You're a gnoll now. There aren't many of us -- but there don't need to be.
September 24, 2011
thanks again for a thoughtful reply, JS
i have to admit that i had set up my habits to be productive and good for me and my tribe several years ago. TGC gave me a good energy by releasing some pent up tension. I believe now that it was the natural tension one (like us) feels in the mind between the true self, the ego self (conditioned self) and society's expectations (the having a job thing you mentioned). i've found myself looking at other people much differently and the subtle (very subtle) self-consciousness (and by this i only mean the sense of a separate self thinking about one's own actions, etc.) that sorta travels around with me as a consequence of deliberate de-conditioning has lessened to great degree. knowing the difference between myself and the sheeple has not made life in general easier for me. it has made my self confidence grow daily for the last several years( not that i really lacked any to begin with-a better word would be integration).
with all that, i feel as though my head is above the water and i have a new-found enjoyment of my own mental processes and i actually think i understand our place in evolution much better now.
as i said, TGC was very cathartic and left me feeling refreshed. the energy hasn't and wont wear off, it is a part of me now. so i am using that energy to put more emphasis on the things in my life that i don't have a strong handle on. i believe this is one of the things that Aiden and Gryka's relationship is meant to teach: we will all die someday and that's why we laugh. that isn't to be taken as nihilism, but viewed through their relationship, we see that it is to deepen our own relationships both with our tribe and the world itself. to feel that we "only get one shot" at this life so immediately, is a gift. i can appreciate things more now than ever and there is no way i can repay this.
i've decided to take a vacation as well. permanently. i'm turning down my online time (which is all i really do now besides work) and i'm turning my work time down as well. i feel like a zoo human everyday and i'm sick of it. i've been actively pursuing my own means of securing a living recently and will continue to do so. one day i will be able to be outside all day if i choose, instead of watching passersby through plate glass.
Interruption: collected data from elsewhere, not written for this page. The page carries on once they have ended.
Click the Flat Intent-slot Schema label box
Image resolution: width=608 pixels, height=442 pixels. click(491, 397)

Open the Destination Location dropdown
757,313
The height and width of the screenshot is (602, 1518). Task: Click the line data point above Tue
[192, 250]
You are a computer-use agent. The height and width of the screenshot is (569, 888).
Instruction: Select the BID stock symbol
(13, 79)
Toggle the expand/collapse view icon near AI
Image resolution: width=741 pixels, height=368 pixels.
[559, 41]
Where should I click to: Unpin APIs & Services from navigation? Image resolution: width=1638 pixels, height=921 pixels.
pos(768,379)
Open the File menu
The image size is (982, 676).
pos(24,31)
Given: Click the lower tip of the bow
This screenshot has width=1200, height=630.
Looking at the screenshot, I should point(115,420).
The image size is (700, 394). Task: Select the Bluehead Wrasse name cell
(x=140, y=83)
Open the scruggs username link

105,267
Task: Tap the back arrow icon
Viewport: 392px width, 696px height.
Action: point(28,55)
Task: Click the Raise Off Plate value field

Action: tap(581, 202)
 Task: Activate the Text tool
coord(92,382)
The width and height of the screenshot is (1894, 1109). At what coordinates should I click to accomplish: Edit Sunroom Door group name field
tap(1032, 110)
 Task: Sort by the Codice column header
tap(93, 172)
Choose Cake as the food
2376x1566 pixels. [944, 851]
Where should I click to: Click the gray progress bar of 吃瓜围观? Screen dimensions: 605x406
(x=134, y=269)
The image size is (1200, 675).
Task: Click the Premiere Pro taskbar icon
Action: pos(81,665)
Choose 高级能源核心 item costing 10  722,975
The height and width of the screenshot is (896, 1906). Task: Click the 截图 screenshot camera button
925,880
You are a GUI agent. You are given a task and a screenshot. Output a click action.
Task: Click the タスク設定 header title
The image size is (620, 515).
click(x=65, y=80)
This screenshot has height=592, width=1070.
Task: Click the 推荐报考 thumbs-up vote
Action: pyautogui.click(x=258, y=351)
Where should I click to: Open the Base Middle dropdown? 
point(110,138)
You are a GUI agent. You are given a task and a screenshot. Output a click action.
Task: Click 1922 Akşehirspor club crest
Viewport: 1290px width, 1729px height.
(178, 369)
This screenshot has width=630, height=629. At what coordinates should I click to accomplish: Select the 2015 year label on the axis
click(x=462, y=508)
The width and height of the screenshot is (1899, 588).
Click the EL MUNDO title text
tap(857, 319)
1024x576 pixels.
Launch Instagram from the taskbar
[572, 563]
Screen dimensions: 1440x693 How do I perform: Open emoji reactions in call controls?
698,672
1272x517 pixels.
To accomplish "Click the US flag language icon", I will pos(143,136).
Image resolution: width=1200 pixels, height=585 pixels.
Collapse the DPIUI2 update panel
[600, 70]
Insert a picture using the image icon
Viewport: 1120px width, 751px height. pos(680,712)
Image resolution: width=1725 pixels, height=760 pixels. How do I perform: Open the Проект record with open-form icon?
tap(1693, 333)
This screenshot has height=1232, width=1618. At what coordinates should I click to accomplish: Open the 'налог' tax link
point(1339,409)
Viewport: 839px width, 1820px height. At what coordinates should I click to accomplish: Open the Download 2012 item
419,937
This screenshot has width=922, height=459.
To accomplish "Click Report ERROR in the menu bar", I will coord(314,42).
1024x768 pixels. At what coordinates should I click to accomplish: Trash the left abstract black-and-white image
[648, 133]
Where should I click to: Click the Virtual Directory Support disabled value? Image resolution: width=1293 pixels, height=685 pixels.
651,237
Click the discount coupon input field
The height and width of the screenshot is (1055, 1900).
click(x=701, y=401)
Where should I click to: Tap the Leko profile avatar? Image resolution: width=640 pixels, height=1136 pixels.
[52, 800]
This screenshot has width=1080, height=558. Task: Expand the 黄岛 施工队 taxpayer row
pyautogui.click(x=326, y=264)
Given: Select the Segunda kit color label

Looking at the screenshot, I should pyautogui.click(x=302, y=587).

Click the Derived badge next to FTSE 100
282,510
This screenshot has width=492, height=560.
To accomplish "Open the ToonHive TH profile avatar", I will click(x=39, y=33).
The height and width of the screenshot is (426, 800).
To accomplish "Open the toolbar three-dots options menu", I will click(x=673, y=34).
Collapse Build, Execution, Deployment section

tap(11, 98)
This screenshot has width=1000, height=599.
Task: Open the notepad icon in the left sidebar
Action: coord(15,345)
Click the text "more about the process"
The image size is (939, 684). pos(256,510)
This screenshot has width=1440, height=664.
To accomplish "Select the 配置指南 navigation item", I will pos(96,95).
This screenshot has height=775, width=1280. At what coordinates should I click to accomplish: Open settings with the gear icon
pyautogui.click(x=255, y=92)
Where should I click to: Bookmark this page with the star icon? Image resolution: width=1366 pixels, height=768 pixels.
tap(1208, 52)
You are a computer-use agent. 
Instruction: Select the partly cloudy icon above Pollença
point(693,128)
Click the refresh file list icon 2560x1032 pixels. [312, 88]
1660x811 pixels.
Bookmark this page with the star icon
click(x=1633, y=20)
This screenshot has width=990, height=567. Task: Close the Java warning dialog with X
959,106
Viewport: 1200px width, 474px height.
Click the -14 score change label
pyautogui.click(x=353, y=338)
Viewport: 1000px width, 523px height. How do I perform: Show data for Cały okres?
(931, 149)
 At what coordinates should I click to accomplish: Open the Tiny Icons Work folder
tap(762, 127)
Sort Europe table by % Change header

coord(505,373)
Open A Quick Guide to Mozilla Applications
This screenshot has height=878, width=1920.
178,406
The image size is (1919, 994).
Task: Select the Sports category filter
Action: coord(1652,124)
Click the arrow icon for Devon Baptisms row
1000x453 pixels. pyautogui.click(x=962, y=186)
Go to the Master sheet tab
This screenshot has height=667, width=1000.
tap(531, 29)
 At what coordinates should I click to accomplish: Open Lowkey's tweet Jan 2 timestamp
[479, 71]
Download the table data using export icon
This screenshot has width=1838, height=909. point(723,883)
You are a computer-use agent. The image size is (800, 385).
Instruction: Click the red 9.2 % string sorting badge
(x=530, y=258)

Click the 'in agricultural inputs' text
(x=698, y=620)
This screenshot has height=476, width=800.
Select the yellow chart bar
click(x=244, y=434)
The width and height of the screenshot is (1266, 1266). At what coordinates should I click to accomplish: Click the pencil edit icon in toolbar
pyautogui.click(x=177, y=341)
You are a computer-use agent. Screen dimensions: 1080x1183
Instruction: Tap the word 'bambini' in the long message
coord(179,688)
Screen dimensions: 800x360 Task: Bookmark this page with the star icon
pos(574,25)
all this has become much easier, not so much from anything that was said in TGC, but through what was illustrated by Gryka's life. i'm glad you knew her as well.
PS-i'm changing my user name in the forums to my full name-i dont know why i used my initials.
enjoy your vacation and if you get time, i'd like to see a post on music. i dont care what specifically, but i'd like to hear your thoughts on it, since you do make your own. you did one on writing…. :)
February 22, 2010
"to feel that we "only get one shot" at this life so immediately, is a
gift. i can appreciate things more now than ever and there is no way i
can repay this."
That's something we all hear over and over again -- "you only live once" -- but I didn't really understand it myself until Gryka told me. "We laugh, because we live to say it."
It's a gift freely given...but if you feel compelled to pay it forward, spread the Credo to others. Some of them might find what you've found.
Music...where do I even start?
Just finished reading The Gnoll Credo. Wow! A highly imaginative work of fiction.....or is it? Who knows what J.S. may have come upon trekking in his beloved mountains?
It is Raw, Powerful and Brilliant. If you haven't read it yet, take my advice. Get It! Now!
February 22, 2010
JS, it did more than speak. It shouted. I especially appreciate the epilogue, it really ties everything together. Even for a thick headed old fart like me.
BTW. I also posted this as a five star review on Amazon, thought it might get you a bit more exposure there.